In the star schema you would have one or more fact tables, which represent transactions of some sort and is usually associated with a date. I'm not sure what a transaction might be in this case though. The fact may be the association of sites to contacts and the table.
The fact table would reference dimension tables, which describe the fact. Dimensions might be Sites and Contacts. A dimension contains attributes, such as contact name, contact address, etc. If you are familiar with the OLAP cube, then this will be a familiar logical architecture.
It wouldn't be a very big problem to add numerous indexes to your architecture. The database is mostly read only, except for the refresh time. You won't have to worry about read performance while indexes are being updated. So, the architecture can accommodate all indexes that are needed (as long as you can dedicate enough downtime to refresh the data).

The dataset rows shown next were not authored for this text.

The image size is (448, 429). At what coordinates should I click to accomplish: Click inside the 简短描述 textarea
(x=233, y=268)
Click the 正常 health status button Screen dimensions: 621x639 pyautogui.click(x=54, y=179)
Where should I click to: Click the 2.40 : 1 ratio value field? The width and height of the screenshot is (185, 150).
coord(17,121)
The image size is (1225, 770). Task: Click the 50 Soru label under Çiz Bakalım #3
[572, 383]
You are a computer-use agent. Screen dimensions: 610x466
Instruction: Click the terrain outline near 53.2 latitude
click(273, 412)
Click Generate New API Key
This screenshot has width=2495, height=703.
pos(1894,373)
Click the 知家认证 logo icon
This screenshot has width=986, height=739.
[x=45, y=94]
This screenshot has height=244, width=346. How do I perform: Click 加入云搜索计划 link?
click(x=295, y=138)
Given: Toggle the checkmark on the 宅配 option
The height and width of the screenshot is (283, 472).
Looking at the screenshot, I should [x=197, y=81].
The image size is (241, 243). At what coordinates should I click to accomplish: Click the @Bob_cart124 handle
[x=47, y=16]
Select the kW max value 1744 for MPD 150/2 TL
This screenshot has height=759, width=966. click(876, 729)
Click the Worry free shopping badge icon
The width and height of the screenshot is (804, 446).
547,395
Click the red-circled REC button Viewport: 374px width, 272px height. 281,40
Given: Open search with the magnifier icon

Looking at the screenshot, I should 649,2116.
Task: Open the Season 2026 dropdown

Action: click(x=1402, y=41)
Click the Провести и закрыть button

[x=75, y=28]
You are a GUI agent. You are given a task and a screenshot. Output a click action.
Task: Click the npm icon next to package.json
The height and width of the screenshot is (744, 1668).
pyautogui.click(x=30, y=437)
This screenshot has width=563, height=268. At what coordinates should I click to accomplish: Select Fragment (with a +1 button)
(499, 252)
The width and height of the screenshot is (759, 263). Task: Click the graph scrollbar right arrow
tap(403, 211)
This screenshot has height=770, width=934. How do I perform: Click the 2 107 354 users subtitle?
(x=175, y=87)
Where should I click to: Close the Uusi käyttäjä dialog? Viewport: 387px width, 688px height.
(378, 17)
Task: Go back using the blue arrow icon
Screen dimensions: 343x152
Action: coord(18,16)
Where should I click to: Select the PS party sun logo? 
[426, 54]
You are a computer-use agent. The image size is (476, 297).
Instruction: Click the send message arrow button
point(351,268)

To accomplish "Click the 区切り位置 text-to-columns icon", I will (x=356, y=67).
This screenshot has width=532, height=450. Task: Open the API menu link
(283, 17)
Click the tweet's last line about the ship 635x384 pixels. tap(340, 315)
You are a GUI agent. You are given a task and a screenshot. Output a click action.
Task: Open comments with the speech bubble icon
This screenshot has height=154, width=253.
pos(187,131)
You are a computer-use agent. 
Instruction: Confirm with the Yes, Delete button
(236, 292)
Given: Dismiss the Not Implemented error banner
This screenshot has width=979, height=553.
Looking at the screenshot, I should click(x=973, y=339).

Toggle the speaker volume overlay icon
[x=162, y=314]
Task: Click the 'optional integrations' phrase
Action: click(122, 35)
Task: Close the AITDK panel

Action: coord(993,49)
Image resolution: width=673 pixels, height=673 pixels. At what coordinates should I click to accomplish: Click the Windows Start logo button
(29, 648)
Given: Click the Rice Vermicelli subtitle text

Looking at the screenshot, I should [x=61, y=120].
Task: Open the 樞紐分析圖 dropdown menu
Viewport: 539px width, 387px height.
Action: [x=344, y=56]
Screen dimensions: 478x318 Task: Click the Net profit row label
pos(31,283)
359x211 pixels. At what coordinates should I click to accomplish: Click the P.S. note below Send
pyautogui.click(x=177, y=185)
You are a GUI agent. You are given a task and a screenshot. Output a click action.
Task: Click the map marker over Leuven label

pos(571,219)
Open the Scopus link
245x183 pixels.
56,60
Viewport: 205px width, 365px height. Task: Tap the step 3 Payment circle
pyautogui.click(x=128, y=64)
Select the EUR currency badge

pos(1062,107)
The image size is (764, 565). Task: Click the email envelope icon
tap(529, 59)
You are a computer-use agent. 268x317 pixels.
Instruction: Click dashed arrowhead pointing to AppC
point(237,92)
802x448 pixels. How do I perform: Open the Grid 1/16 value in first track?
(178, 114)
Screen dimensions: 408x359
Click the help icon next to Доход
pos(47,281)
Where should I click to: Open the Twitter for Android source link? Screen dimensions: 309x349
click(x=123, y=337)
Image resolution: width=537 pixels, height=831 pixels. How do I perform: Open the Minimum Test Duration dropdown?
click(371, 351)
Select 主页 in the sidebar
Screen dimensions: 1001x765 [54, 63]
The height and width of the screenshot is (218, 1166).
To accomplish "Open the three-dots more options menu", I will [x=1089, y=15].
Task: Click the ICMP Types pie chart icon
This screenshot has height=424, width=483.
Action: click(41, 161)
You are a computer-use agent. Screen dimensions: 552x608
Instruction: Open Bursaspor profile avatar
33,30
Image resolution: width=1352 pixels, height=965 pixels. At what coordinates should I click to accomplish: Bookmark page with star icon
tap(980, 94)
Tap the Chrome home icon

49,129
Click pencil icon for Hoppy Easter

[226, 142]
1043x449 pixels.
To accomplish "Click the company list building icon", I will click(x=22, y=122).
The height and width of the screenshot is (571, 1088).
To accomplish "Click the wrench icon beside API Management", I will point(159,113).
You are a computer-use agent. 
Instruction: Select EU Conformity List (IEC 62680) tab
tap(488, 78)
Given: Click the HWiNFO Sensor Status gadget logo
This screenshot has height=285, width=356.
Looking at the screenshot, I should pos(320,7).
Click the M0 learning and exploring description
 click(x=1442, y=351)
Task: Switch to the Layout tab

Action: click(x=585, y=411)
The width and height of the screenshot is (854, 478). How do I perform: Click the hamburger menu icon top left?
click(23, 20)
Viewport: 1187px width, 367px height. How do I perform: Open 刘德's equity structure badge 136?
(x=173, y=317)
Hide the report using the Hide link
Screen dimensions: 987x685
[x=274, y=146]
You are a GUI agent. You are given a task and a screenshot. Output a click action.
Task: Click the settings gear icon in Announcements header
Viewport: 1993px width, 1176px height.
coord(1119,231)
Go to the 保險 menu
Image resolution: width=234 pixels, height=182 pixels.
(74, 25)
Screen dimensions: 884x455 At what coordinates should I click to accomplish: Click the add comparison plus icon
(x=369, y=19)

I agree with bobs answer: throw an OLAP front end and query through the cube. The reason why this will be a good think is that cubes are highly efficient at querying (often precomputed) aggregates by multiple dimensions and they store the data in a column-oriented format that is more efficient for data analysis.
The relational data underneath the cube will be great for detail drill-ins to find the individual facts that give a certain aggregate value. But querying directly the relational data will always be slow, because those aggregates users are interested in for analysis can only be produced by scanning large amounts of data. OLAP is just better at this.
OLAP/SSAS is efficient for aggregate queries, not as much for granular data in my experience.
What are the most common queries? For single pieces of data or aggregates?
If the granularity of SiteContacts is pretty close to that of Contacts (ie. circa 3 million records - most contacts associated with only a single site), you may get the best performance out of a single table (with plenty of appropriate indexes, obviously; partitioning should also be considered).
On the other hand, if most contacts are associated with many sites, it might be better to stick with something close to your current schema.
OLAP tends to produce the best results on aggregated data - it sounds as though there will be relatively little aggregation carried out on this data.
Star schemas consist of fact tables with dimensions hanging off them - depending on the relationship between Sites and Contacts, it sounds as though you either have one huge dimension table, or two large dimensions with a factless fact table (sounds like an oxymoron, but is covered in Kimball's methodology) linking them.